As Encryption Bill opposition digs in, data-retention abuse a reminder of unintended consequences

Agency overreach has eroded public trust in intentions of privacy-compromising laws

Credit: ID 31149093 © Loganban | Dreamstime.com

Damning reports of government agencies’ ongoing misuse of investigational powers have poured fuel on the fire as concerns about the Morrison government’s planned encryption interception legislation led Labor to step away from national-security bipartisanship by declining to blindly support the new legislation.

Debate over the Telecommunications and Other Legislation Amendment (Assistance and Access) Bill 2018 had been minimal in the wake of government decisions to publish just a small portion of the nearly 15,000 submissions lodged during the consultation process over the bill.

The bill was initially greeted with cautious optimism by industry figures who welcomed the decision not to require explicit back-doors to work around encryption controls.

But as the government accuses Labor of siding with terrorists and tries to ramrod the legislation through Parliament, it has attracted criticism from all corners – including Apple, which took the unusual step of warning that the bill is “dangerously ambiguous”; Australian security success story Senetas, which warned during recent hearings that the legislation could push it and much of Australia’s software community overseas; and the Media, Entertainment & Arts Alliance (MEAA), whose chief executive Paul Murphy is concerned that the risk of snooping on encrypted conversations would have a chilling effect on investigative journalism by discouraging confidential sources from speaking out.

“Journalists increasingly rely on encrypted communications to protect the identity of confidential sources,” Murphy said. “Offering this protection is vital [and] gives whistleblowers the confidence to come forward with public interest concerns. In the absence of that confidence, many important stories will never come to light.”

Absolute power corrupts absolutely

Concerns about the Encryption Bill are heightened by recent revelations to the Parliamentary Joint Committee on Intelligence and Security (PJCIS) that existing powers – putatively granted to law-enforcement authorities under telecommunications data retention legislation passed in 2015 – are being routinely abused by an expanding roster of authorities that were never meant to have access to the data.

Recent reports, for example, noted that more than 100 bodies are making thousands of requests for details on mobile phone users, with bodies including Brisbane City Council; the Queensland Office of Fair Trading; Bankstown, Fairfield, and Rockdale councils in Sydney; and others.

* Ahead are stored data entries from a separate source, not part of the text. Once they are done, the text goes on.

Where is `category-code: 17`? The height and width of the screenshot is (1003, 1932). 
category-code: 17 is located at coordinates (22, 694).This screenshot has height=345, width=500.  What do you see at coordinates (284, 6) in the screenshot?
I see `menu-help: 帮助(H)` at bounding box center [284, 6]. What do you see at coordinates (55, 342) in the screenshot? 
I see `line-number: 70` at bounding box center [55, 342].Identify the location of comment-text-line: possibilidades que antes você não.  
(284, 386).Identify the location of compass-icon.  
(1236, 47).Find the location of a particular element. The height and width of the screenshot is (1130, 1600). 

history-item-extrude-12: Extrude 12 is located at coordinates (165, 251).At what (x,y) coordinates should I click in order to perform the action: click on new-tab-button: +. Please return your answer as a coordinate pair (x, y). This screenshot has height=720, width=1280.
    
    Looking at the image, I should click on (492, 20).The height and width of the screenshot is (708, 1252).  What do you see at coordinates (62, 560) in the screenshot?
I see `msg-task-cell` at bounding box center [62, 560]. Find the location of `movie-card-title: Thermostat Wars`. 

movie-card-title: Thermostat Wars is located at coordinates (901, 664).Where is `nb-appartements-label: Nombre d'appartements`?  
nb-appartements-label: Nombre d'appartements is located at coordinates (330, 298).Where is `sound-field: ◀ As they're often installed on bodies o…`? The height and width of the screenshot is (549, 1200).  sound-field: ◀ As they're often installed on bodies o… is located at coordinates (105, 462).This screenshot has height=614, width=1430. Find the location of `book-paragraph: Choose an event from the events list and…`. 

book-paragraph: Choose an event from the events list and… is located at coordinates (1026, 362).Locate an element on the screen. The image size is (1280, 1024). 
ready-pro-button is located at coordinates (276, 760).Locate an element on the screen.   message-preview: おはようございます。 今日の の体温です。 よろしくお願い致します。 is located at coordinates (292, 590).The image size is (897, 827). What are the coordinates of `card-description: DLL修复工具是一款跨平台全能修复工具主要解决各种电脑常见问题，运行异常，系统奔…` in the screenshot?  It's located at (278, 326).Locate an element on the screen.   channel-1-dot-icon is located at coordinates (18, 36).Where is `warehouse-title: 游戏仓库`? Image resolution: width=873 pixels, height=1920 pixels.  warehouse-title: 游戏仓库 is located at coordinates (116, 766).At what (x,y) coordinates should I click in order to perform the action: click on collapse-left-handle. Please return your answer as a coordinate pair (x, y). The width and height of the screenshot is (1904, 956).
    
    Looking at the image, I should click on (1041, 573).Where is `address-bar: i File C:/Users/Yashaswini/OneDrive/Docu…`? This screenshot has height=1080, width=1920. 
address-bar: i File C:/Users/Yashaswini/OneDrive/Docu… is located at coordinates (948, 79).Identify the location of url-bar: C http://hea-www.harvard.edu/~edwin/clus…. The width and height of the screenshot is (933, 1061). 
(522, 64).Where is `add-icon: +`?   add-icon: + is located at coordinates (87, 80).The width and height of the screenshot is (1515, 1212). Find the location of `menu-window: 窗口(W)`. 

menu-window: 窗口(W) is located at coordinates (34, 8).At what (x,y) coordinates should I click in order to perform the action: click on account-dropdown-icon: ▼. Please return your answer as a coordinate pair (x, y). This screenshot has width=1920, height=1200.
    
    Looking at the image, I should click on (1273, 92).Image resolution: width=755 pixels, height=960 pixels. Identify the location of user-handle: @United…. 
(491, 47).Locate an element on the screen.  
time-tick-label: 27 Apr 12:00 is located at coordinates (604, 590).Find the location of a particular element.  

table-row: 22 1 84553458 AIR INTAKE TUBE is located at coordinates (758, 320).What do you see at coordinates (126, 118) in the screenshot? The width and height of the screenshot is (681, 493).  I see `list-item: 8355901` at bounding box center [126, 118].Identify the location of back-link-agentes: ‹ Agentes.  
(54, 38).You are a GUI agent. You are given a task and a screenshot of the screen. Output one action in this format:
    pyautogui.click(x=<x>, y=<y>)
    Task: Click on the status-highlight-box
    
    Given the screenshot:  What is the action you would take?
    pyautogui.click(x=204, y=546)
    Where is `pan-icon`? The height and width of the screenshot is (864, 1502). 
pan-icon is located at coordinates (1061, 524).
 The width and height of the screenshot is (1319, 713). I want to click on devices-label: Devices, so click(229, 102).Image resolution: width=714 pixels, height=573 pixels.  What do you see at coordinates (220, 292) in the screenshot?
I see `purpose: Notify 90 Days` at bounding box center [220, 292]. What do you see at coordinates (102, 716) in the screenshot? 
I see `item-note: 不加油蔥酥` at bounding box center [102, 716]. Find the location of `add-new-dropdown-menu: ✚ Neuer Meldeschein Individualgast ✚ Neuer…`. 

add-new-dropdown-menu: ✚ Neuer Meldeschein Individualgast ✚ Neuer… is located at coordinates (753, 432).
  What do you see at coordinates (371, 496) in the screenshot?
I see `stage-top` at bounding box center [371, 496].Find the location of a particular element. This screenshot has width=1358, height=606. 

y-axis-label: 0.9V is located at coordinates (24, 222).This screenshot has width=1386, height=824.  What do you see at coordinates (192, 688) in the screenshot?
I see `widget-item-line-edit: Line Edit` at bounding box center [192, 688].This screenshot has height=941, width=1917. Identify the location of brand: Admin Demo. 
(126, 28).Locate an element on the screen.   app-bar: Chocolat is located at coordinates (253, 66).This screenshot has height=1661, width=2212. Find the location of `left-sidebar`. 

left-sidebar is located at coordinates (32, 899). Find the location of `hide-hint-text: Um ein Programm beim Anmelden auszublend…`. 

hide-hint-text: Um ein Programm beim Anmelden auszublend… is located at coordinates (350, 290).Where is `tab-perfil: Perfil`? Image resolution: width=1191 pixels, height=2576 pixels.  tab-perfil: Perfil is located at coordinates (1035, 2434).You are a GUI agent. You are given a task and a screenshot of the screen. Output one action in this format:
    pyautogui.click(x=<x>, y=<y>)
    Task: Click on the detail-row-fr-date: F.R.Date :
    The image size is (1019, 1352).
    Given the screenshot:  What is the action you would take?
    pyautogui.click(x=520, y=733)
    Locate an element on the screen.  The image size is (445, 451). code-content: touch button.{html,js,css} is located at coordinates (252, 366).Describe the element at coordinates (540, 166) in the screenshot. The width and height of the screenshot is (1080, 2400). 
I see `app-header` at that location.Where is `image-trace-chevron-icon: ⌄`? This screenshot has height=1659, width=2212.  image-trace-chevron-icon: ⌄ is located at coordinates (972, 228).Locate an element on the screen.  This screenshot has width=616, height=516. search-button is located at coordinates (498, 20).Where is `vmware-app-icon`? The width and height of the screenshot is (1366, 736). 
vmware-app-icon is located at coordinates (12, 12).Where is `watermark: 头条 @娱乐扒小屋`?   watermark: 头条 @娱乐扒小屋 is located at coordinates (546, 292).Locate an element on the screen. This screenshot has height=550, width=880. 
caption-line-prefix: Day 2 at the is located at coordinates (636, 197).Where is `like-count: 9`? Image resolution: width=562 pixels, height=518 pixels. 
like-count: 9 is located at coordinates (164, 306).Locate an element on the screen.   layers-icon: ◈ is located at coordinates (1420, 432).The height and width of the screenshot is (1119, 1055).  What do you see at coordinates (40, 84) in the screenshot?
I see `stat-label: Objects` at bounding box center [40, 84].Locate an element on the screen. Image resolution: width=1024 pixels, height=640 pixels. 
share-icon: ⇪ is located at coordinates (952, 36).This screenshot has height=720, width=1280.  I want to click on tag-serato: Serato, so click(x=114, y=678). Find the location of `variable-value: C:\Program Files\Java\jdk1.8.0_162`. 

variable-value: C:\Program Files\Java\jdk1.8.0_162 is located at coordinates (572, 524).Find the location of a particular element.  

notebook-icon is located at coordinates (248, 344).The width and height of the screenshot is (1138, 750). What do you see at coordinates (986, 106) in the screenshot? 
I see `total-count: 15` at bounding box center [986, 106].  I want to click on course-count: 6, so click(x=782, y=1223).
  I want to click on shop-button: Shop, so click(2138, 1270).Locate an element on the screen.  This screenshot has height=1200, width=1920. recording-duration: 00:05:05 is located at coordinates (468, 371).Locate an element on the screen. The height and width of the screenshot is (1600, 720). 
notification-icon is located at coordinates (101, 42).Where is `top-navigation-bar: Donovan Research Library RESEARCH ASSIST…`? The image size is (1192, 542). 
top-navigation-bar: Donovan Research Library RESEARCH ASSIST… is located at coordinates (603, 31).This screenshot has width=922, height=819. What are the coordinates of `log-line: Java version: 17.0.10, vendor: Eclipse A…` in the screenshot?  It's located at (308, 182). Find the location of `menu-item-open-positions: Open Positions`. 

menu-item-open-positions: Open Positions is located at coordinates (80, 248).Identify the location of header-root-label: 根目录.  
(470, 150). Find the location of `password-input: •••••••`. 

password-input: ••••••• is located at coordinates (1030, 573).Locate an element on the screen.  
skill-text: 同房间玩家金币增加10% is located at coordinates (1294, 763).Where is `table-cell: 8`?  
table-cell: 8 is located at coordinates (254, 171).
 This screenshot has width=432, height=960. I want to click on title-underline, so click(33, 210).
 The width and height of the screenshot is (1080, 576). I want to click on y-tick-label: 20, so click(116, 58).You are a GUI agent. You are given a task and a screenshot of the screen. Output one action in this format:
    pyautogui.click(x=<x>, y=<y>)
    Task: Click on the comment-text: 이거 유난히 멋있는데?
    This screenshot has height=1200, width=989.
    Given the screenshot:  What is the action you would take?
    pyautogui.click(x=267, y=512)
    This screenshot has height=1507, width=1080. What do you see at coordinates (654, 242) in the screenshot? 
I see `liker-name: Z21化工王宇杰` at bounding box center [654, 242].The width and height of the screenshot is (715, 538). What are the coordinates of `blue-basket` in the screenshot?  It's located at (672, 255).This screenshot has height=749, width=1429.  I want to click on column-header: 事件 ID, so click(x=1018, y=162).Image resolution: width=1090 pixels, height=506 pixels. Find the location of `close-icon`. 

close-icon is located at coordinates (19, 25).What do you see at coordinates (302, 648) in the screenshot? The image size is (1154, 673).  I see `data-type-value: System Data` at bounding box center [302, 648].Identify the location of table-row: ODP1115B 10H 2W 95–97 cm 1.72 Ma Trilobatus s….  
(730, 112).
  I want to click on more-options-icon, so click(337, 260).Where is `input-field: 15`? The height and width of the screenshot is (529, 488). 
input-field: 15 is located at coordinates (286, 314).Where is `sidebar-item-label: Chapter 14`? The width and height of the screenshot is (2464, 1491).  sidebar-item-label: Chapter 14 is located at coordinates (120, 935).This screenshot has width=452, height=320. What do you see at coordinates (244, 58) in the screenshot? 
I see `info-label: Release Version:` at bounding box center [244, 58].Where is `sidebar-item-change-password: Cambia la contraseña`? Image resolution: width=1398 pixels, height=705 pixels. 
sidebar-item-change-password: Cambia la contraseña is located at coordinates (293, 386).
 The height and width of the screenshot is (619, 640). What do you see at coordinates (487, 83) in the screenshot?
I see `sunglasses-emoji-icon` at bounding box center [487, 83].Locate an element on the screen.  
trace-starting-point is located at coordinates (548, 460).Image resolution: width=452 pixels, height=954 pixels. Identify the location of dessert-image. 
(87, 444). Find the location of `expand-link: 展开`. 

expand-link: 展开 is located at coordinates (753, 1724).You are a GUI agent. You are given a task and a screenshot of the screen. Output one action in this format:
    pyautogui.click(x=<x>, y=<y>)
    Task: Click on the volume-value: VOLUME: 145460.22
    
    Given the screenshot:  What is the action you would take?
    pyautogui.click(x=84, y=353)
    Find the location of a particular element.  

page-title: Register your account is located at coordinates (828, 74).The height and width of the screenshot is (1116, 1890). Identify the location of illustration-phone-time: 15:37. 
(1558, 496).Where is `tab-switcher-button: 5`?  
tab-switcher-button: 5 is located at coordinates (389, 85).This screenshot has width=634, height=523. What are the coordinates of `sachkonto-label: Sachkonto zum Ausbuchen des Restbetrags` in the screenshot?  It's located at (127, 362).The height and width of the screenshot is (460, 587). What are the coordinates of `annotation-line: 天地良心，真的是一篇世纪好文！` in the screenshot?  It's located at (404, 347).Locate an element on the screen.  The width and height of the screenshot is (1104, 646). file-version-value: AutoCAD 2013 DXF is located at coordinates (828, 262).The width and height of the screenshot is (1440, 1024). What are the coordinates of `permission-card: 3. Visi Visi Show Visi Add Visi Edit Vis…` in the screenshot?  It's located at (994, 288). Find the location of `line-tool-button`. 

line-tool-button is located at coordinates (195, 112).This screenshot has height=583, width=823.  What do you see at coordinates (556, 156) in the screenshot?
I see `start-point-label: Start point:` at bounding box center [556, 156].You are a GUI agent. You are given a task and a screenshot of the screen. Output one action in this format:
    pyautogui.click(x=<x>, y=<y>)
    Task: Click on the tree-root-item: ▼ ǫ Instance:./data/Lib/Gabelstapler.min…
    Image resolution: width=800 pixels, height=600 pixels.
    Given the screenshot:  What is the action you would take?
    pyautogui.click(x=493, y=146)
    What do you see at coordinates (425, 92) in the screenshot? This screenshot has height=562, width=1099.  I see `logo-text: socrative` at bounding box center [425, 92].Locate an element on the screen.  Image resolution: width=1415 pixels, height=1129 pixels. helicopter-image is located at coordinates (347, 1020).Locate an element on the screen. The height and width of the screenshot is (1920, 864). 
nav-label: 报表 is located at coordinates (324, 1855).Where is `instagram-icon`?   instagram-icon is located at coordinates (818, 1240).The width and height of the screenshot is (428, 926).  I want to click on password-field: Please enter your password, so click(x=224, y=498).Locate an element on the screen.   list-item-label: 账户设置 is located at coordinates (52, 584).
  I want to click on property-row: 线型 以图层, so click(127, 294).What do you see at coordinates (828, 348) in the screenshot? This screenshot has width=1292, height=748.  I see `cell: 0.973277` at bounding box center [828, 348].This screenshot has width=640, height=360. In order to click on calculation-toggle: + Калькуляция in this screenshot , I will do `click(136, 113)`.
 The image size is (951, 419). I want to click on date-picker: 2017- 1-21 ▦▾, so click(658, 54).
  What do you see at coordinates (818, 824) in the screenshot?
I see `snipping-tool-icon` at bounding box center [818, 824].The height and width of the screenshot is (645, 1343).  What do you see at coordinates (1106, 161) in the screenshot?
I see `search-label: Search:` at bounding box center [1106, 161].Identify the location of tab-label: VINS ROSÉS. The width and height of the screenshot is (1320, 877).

Just 22 agencies are officially supposed to be accessing the data, but the many dozens of organisations are actually lodging a reported 350,000 requests per year for the data – reflecting scope creep that many fear would be repeated in the context of the passage of the Encryption Bill.

Industry association the Alliance for a Safe and Secure Internet (ASSI) – whose membership includes a range of telecommunications industry bodies as well as privacy and pro-consumer groups such as ACCAN, Access Now, Blueprint for Free Speech, Amnesty International Australia and the Human Rights Law Centre – welcomed Labor’s “principled” decision not to cave to government pressure to fast-track the Encryption Bill.

“The powers contained within the Bill appear to have far reaching consequences that could be devastating to the security of all Australians if enacted,” the group said in a statement, “and it is important that leaders within the Government slow down and listen to the experts when they receive overwhelming evidence of the harm this Bill could cause.”

In October, ASSI released the results of a survey of 2028 Australians in which 84.8 percent of respondents said it was important or very important that anti-crime efforts shouldn’t compromise online security; 74.2 percent were concerned that increasing government cyber surveillance would compromise the security of all Australians’ data; and 80.9 percent were concerned about the powers elucidated in the Encryption Bill.